Renting a Car in Lapland: What You Need to Know
A rental car changes Lapland from a resort experience into an actual trip. Without one, you’re dependent on safari operators for pickup, bus timetables that run once or twice daily, and taxi rides that cost more than the rental itself. With one, you can chase the aurora to a frozen lake at midnight, drive between destinations on your own schedule, and stop when a herd of reindeer decides the road belongs to them. Which it does.
The good news: renting a car in Lapland is . The roads are well-maintained, winter tyres come standard, and you genuinely don’t need a 4WD. The less good news: fleets are small, prices spike in peak season, and the insurance fine print needs your attention. Here’s everything you need to sort it out.
Which Companies Operate in Lapland
The major international chains – Hertz, Europcar, and Avis – all have desks at Lapland’s airports. That’s where most visitors pick up and drop off. Beyond the big names, you’ll occasionally find local or regional operators offering lower headline prices, but they tend to have smaller fleets, less flexible drop-off options, and customer service that may not be in English.
For most visitors, the international chains are the practical choice. They’re at every Lapland airport, their booking systems work in English, and their roadside assistance covers the whole of Finland. If you’re comparing prices across multiple providers, Omio lets you search transport options including car rentals alongside trains and buses.
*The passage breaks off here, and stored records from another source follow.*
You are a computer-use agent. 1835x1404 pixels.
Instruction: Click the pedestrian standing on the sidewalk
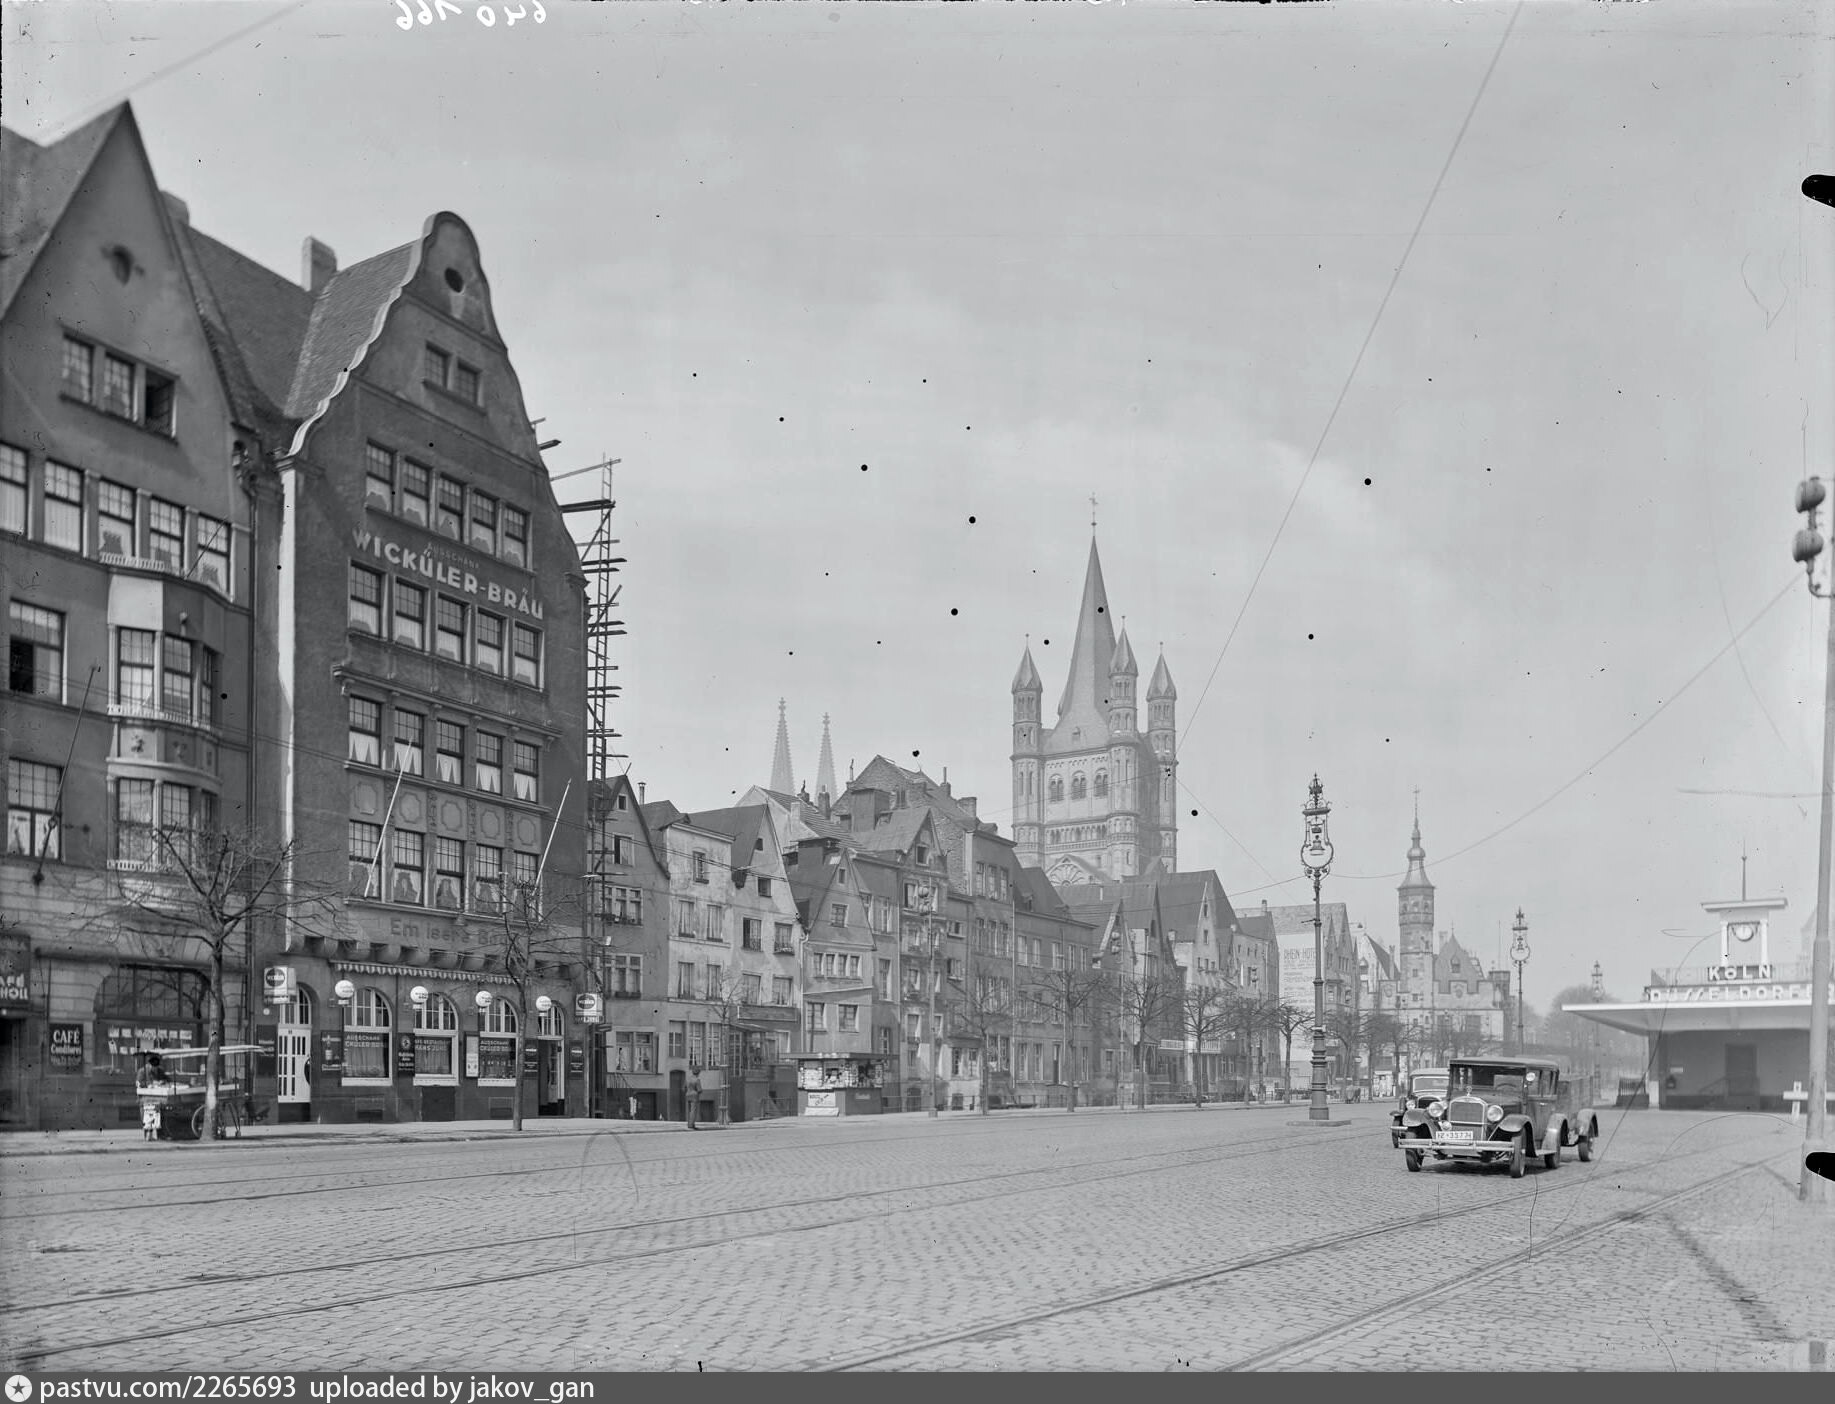692,1096
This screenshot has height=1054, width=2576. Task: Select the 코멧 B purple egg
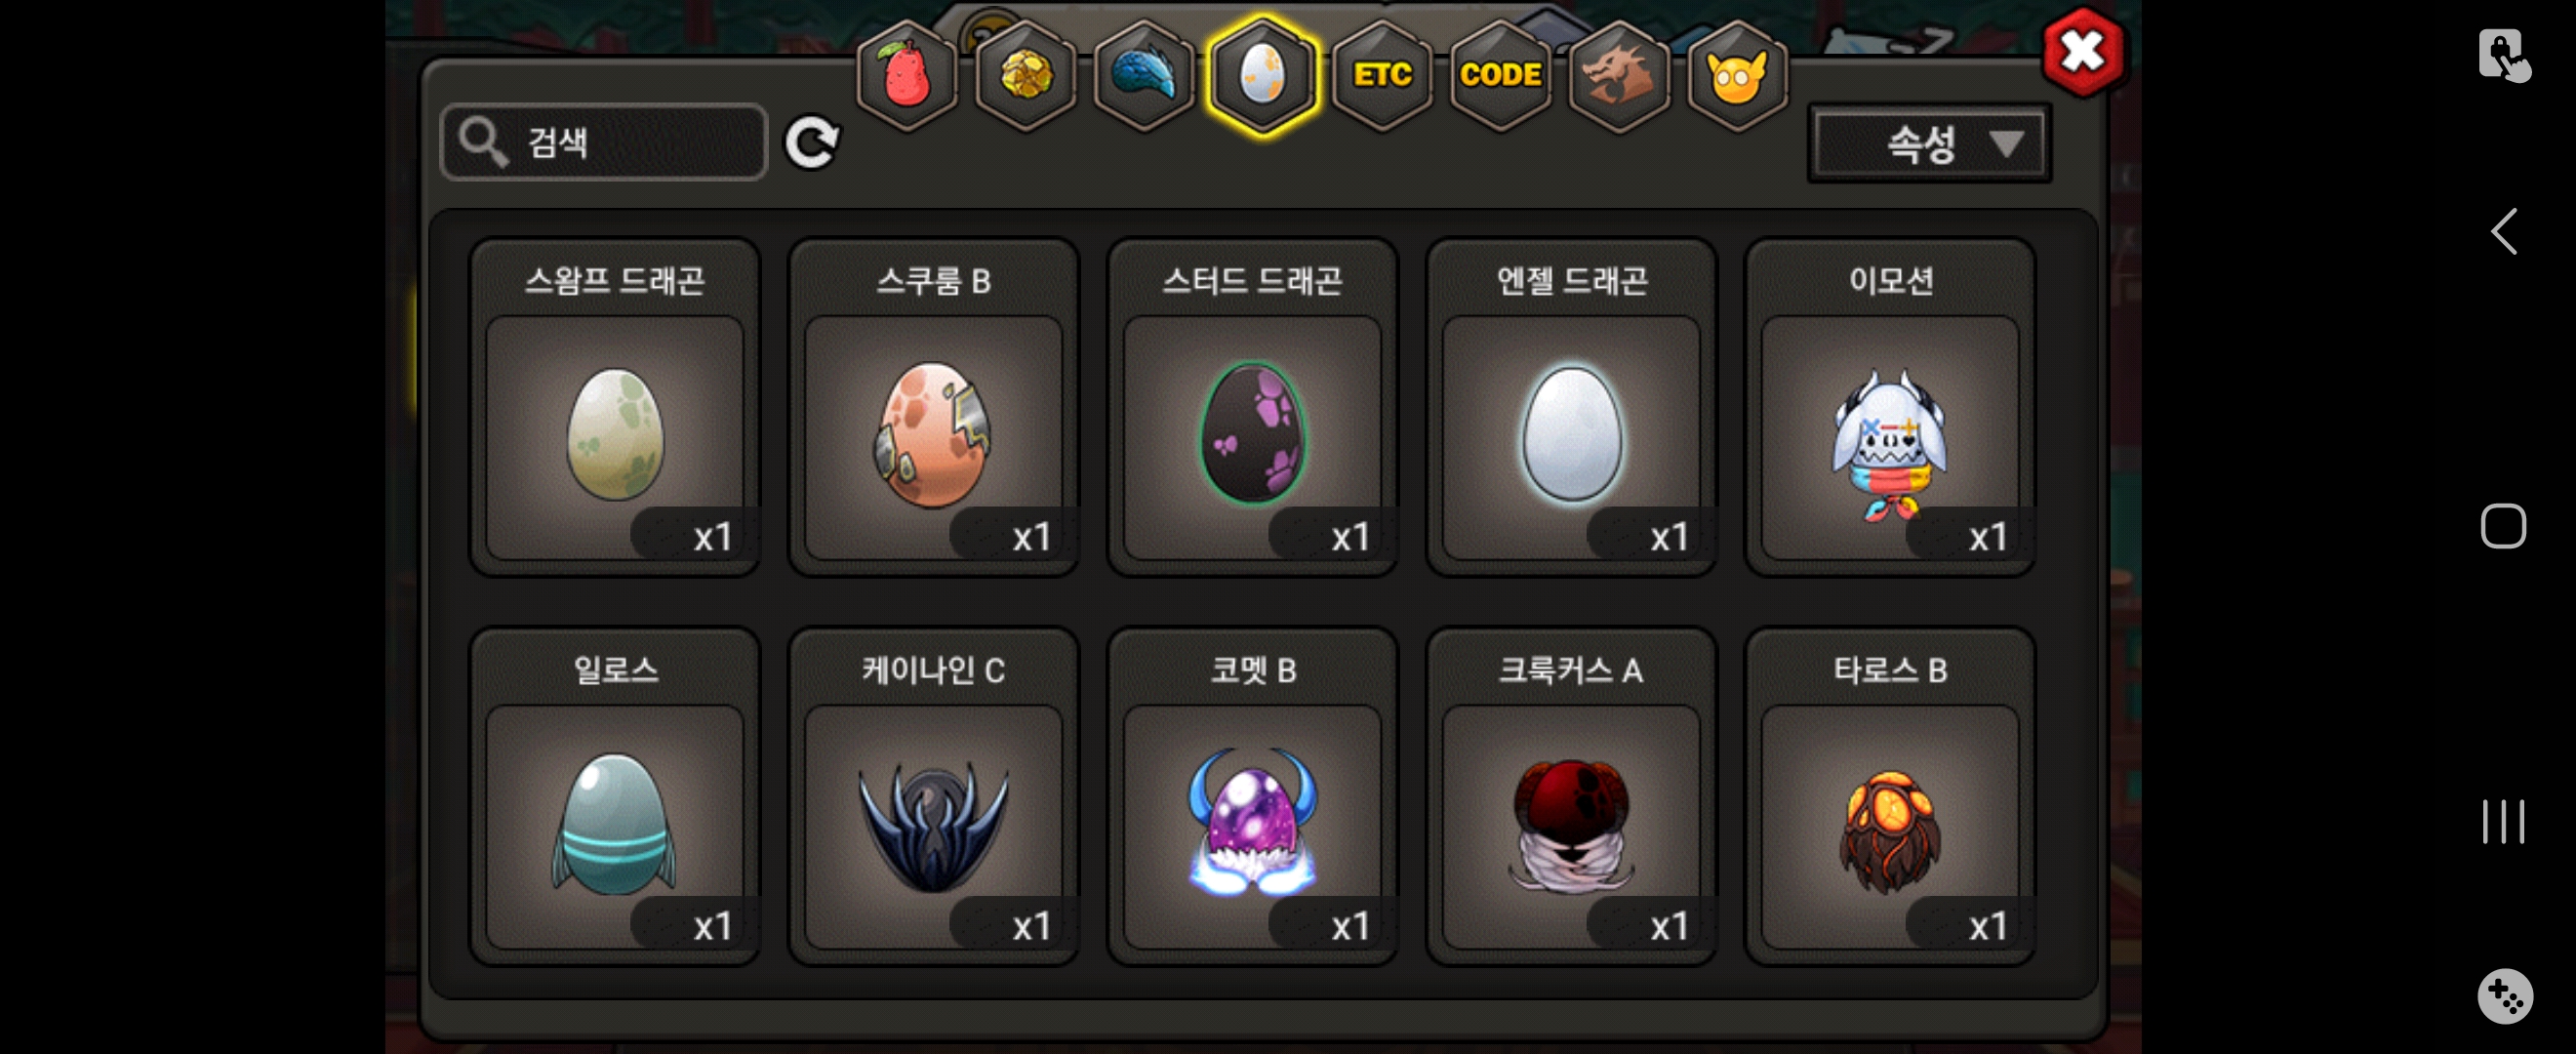click(x=1252, y=796)
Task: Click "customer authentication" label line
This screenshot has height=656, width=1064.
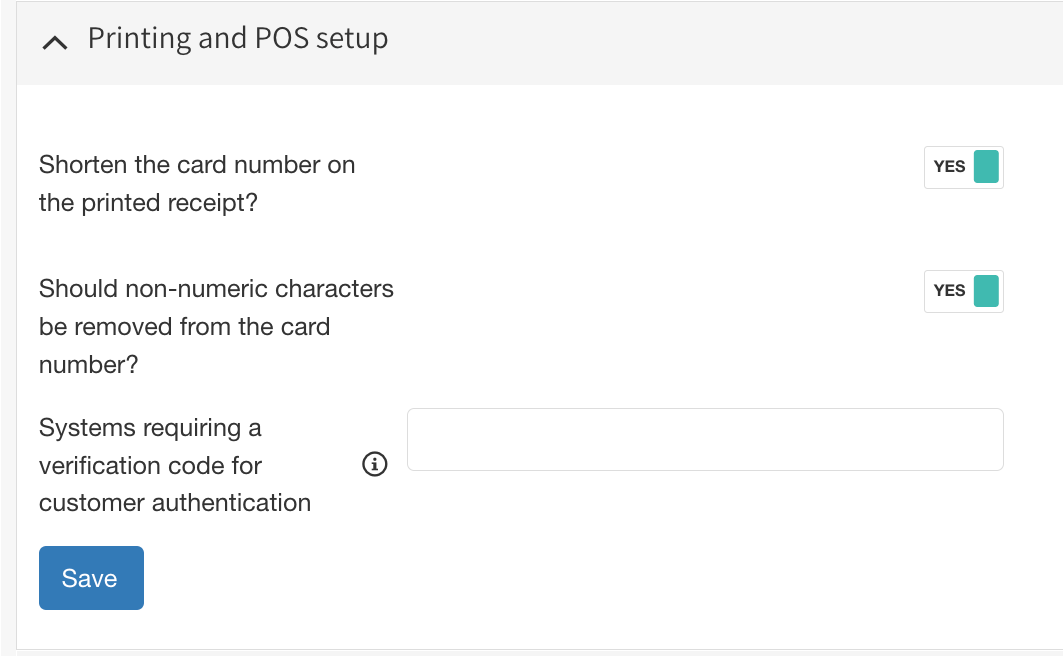Action: pyautogui.click(x=175, y=503)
Lapland has three airports with rental desks:
| Airport | Code | Serves | Rental Desks |
|---|---|---|---|
| Rovaniemi | RVN | Rovaniemi, Luosto, Sodankylä | Hertz, Europcar, Avis |
| Kittilä | KTT | Levi (15 km), Muonio, Enontekiö | Hertz, Europcar, Avis |
| Ivalo | IVL | Saariselkä (25 km), Inari (40 km) | Hertz, Europcar, Avis |
Rovaniemi is the largest airport and has the biggest selection of vehicles. Kittilä and Ivalo have adequate fleets in normal times but can sell out completely during peak winter weeks. If you’re flying into one of the smaller airports in December or February, this matters.
What It Costs
Rental prices in Lapland vary significantly by season and how far ahead you book. As of early 2026, expect these ranges:
| Car Type | Per Day (Typical) | Notes |
|---|---|---|
| Economy (VW Polo, Toyota Yaris) | 60-90€ | Fine for 2 people with luggage |
| Mid-size (Škoda Octavia, VW Golf estate) | 100-125€ | Better for families or longer trips |
| Off-peak deals | From 37€/day | Autumn and spring shoulder season |
Prices are for the 2025-26 season and change annually – check provider websites or booking platforms for current rates. The cheapest periods are autumn (September-October) and late spring (April-May). The most expensive are the Christmas/New Year weeks and Finnish ski holiday week in late February/early March.
Winter Tyres: What You Need to Know
Finnish law requires winter tyres from November through March (and later if conditions demand it). Every rental car in Lapland comes with winter tyres during this period – you don’t need to request them or pay extra. This is standard, not an upsell.
The real question is whether you’ll get studded tyres (nastarengas) or friction tyres (kitkarengas). Both are legal, both are classified as winter tyres. But they perform differently:
- Studded tyres – metal studs grip bare ice and hard-packed snow. Superior on icy roads. This is what most Finns use in Lapland.
- Friction tyres – softer rubber compound, no studs. Good in snow, adequate on ice, better on cleared motorways. More common in southern Finland.
For Lapland driving, studded tyres are better. Most rental fleets in Lapland use them as standard during winter, but it’s worth confirming at the time of booking. If the rental company says “winter tyres included,” ask specifically whether they’re studded.
Insurance: Read the Excess Carefully
This is where rental companies make their real money, and where you need to pay attention. The base rental rate almost always includes basic collision damage waiver (CDW) and theft protection. What it doesn’t reduce is the excess (deductible) – the amount you’re liable for if the car is damaged.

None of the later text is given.